Au début des années 1970, il faisait définitivement partie de la crème des musiciens américains, une sorte de maître réputé pour sa connaissance du swing, sa capacité à dynamiser n’importe quel morceau de musique. En 1974, il y a à peine un demi-siècle, Quincy Jones frôlait la mort pour la première fois. Victime d’une rupture d’anévrisme, il s’est parfaitement rétabli mais ne touchera plus trop à sa trompette.
Avec Michael Jackson
Les années 70 le voient entamer sa plus célèbre collaboration, celle avec le jeune prodige Michael Jackson, rencontré sur le tournage de « The Wiz », adaptation du « Magicien d’Oz » de Sidney Lumet. Le producteur prend alors un nouveau virage pop, sorte de Saint Graal recherché lui aussi par Miles Davis. Trois albums en résulteront. L’excellent et tonique « Off the Wall » en 1979, puis le monstrueux et irrésistible « Thriller » en 1982, album le plus vendu de tous les temps avec quelque 70 millions d’exemplaires.
En 1987, « Bad », autre succès, conclut l’association entre les deux hommes, même si Quincy Jones co-organise en 1985 l’enregistrement de la chanson caritative « We Are The World », écrite par Michael Jackson et Lionel Richie.
La cinquantaine, « Q », surnom qu’il doit à Sinatra, avait encore le nez creux et, dès la fin des années 1980, tentait de combler le fossé entre jazz, pop et hip-hop naissant avec l’album « Back on the Block » qui rassemble trois générations de musiciens autour de son chef : Ella Fitzgerald, Miles Davis, Sarah Vaughan, Dizzy Gillespie aux côtés d’Ice-T, Big Daddy Kane et Dionne Warwick, Barry White, Chaka. Khan, Bobby McFerrin et Al Jarreau !
Dans le même temps, Quincy Jones rencontre enfin l’un des plus fervents promoteurs du jazz en Europe : Claude Nobs, patron du Montreux Jazz Festival qui partage cette vision d’une musique métissée, exploratrice, sans tabous de genre. L’émotion s’est transmise entre les deux hommes et les éditions de 1991, 1992 et 1993 se sont transformées en coproduction avec le producteur américain, sponsor de l’événement, qui a réussi à convaincre Miles Davis de jouer ses anciens titres lors d’une soirée exceptionnelle, le le 8. Juillet 1991.

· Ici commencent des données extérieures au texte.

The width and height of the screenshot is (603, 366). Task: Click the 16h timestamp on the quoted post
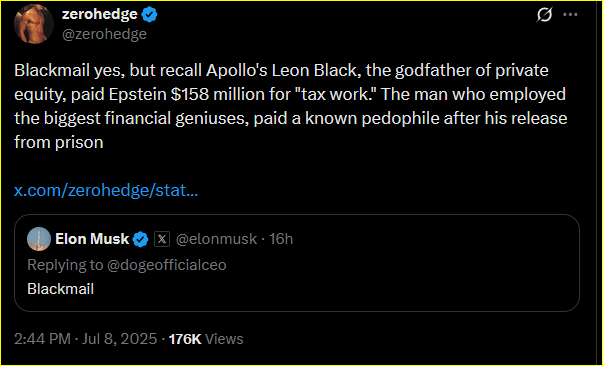[281, 240]
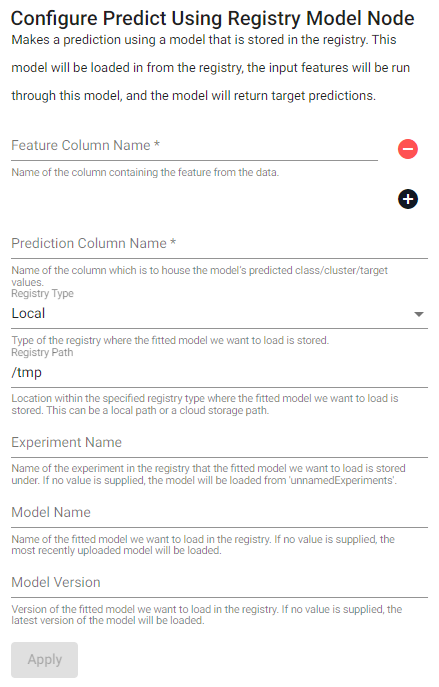Focus the Feature Column Name field
Viewport: 439px width, 687px height.
pos(194,146)
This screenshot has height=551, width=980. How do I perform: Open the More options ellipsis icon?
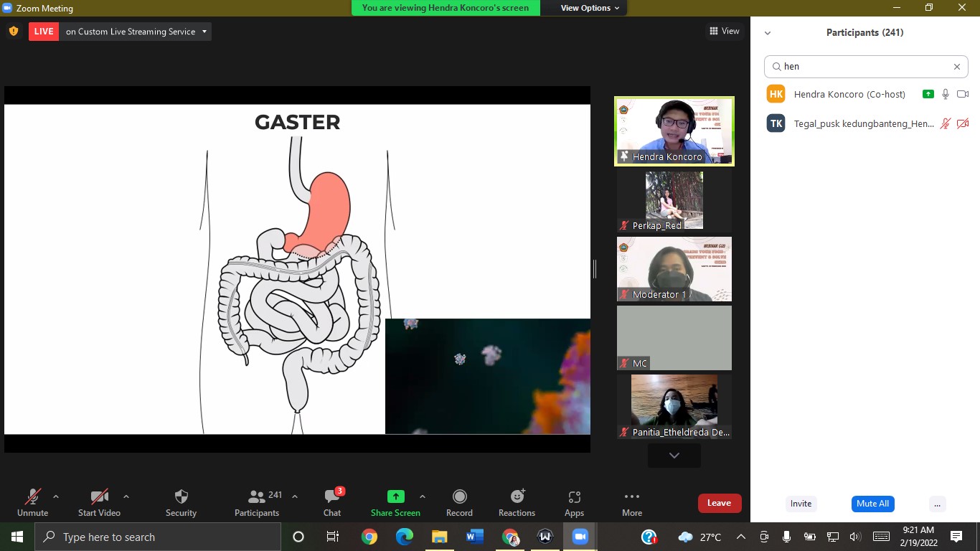[x=631, y=497]
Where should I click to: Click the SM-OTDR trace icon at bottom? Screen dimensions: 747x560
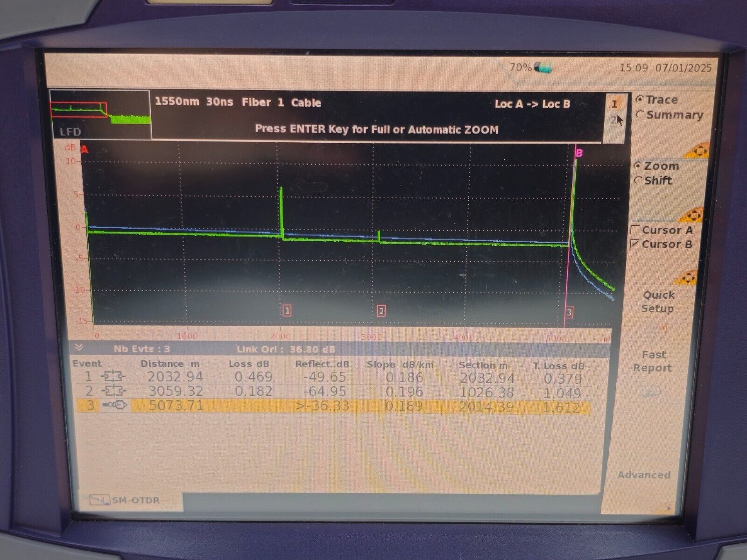99,500
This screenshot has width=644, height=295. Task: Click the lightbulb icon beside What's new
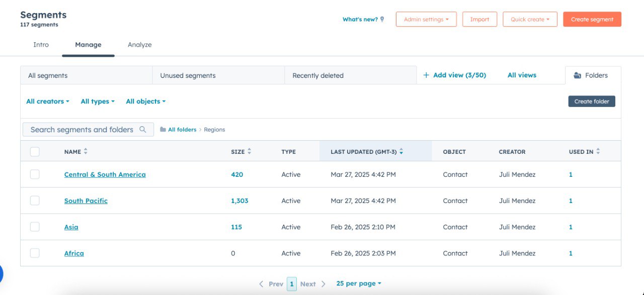pos(382,20)
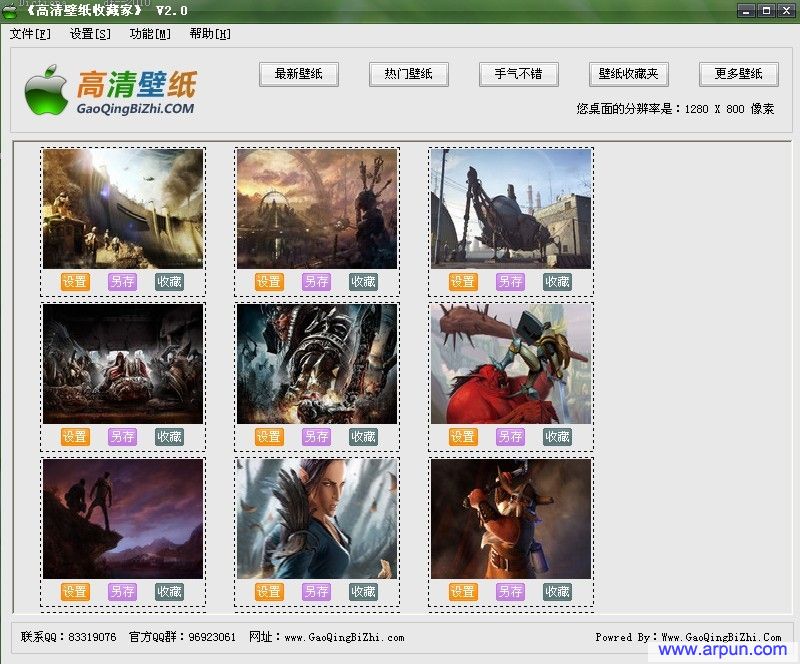The image size is (800, 664).
Task: Click the cliff scene wallpaper thumbnail
Action: [122, 519]
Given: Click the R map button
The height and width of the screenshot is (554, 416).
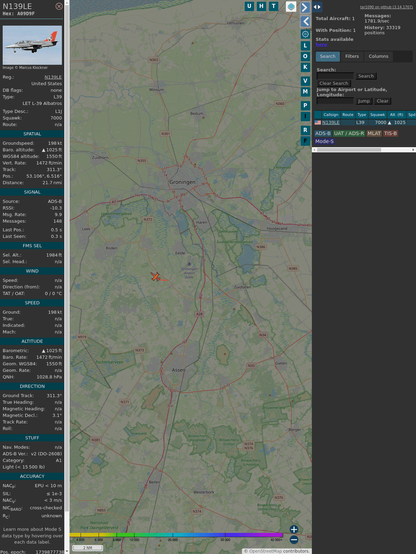Looking at the screenshot, I should pos(305,130).
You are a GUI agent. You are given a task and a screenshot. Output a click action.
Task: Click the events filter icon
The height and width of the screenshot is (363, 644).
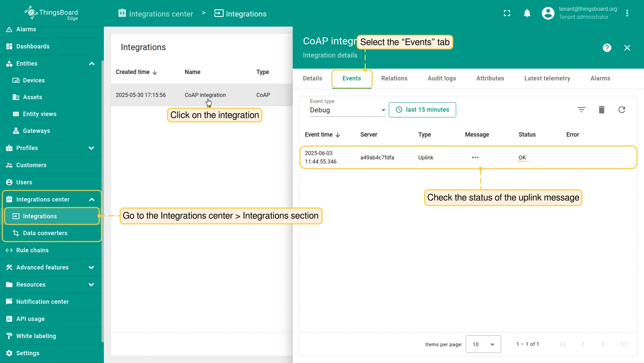(x=581, y=110)
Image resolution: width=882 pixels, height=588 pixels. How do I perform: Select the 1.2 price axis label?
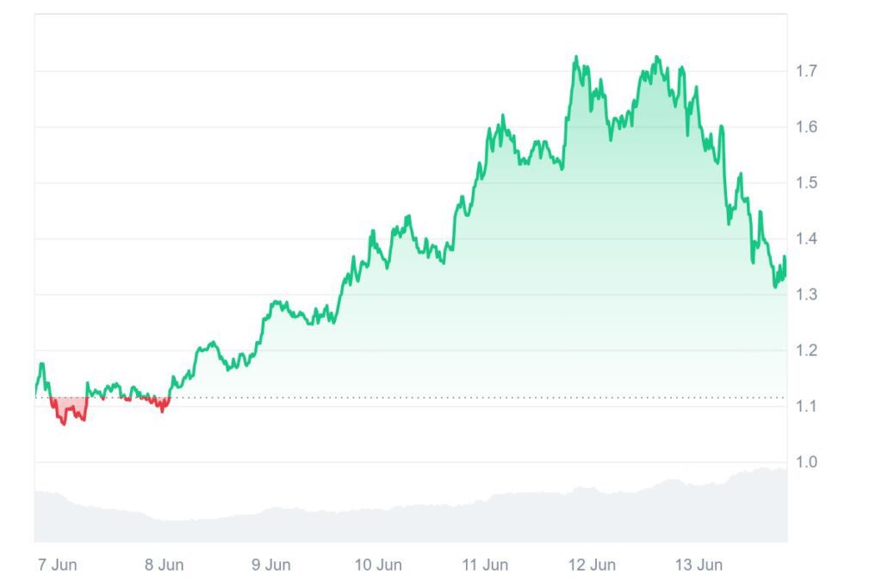(x=806, y=350)
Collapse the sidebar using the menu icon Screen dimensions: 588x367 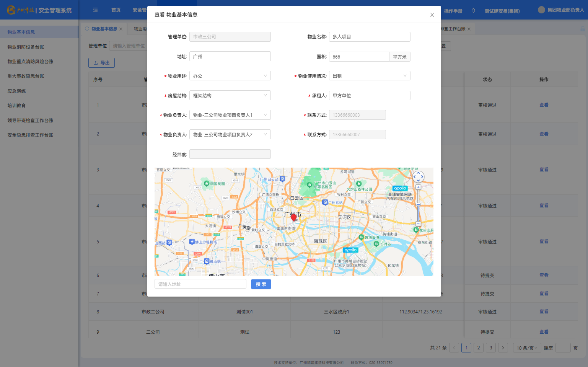point(95,10)
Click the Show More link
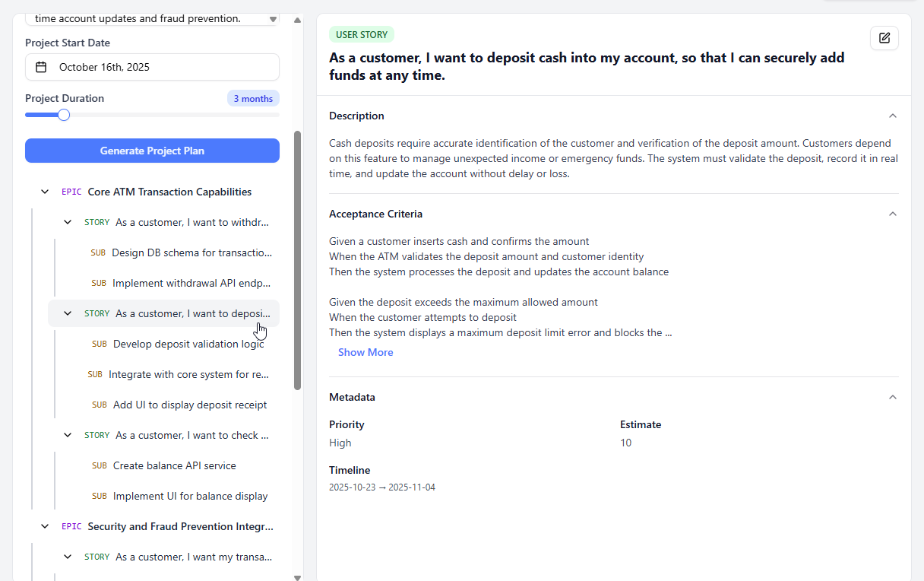924x581 pixels. [365, 352]
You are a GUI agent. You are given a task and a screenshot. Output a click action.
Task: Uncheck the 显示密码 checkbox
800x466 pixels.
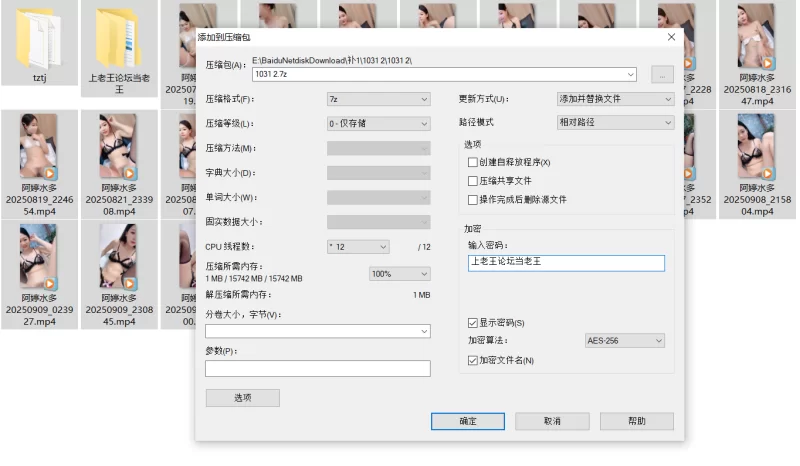click(x=473, y=323)
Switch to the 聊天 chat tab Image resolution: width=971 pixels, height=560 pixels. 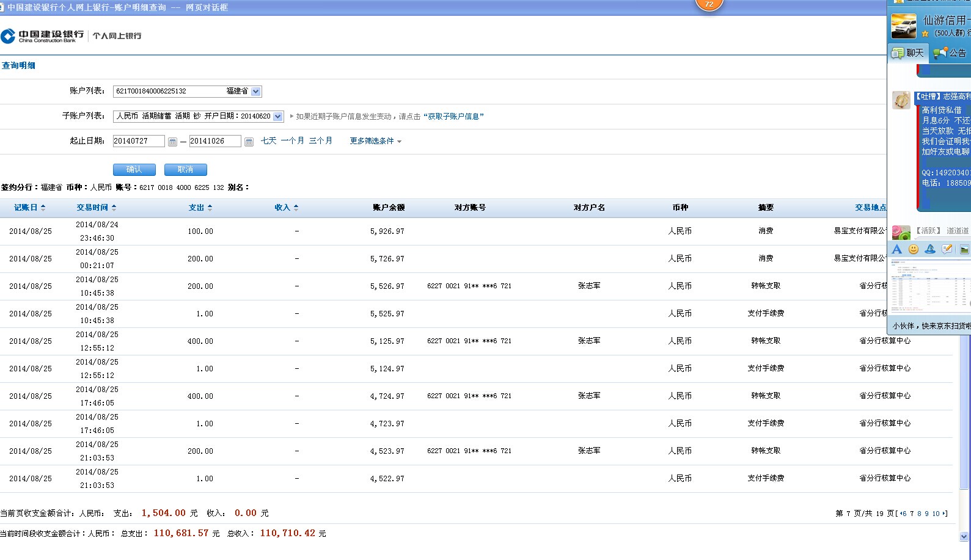click(908, 53)
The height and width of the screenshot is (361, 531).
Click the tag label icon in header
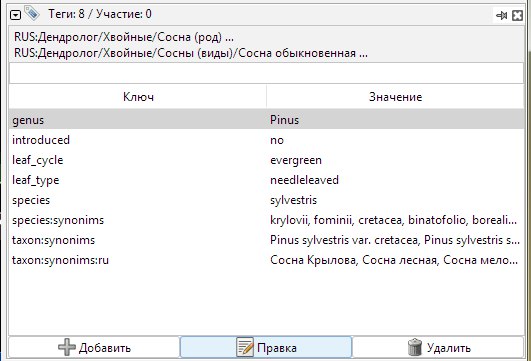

Le budget du festival augmente fortement au cours de cette étroite collaboration – de 5 à 7 millions de francs – mais débouchera sur une camaraderie amicale d’une fidélité sans faille et de projets, d’idées, de contacts communs. Même à un âge avancé, Quincy Jones a gardé intact son amour du spectacle vivant et on le voyait assister chaque année à toutes sortes de concerts, sans oublier celui d’Elton John en 2019. Pour Mathieu Jaton, actuel directeur de la MJF, la bonhomie de le personnage se traduit en image. « Quincy qui arrive à l’entrée du Palais, qui descend de sa voiture, qui te fait un énorme câlin et qui te dit : je suis de retour à la maison.»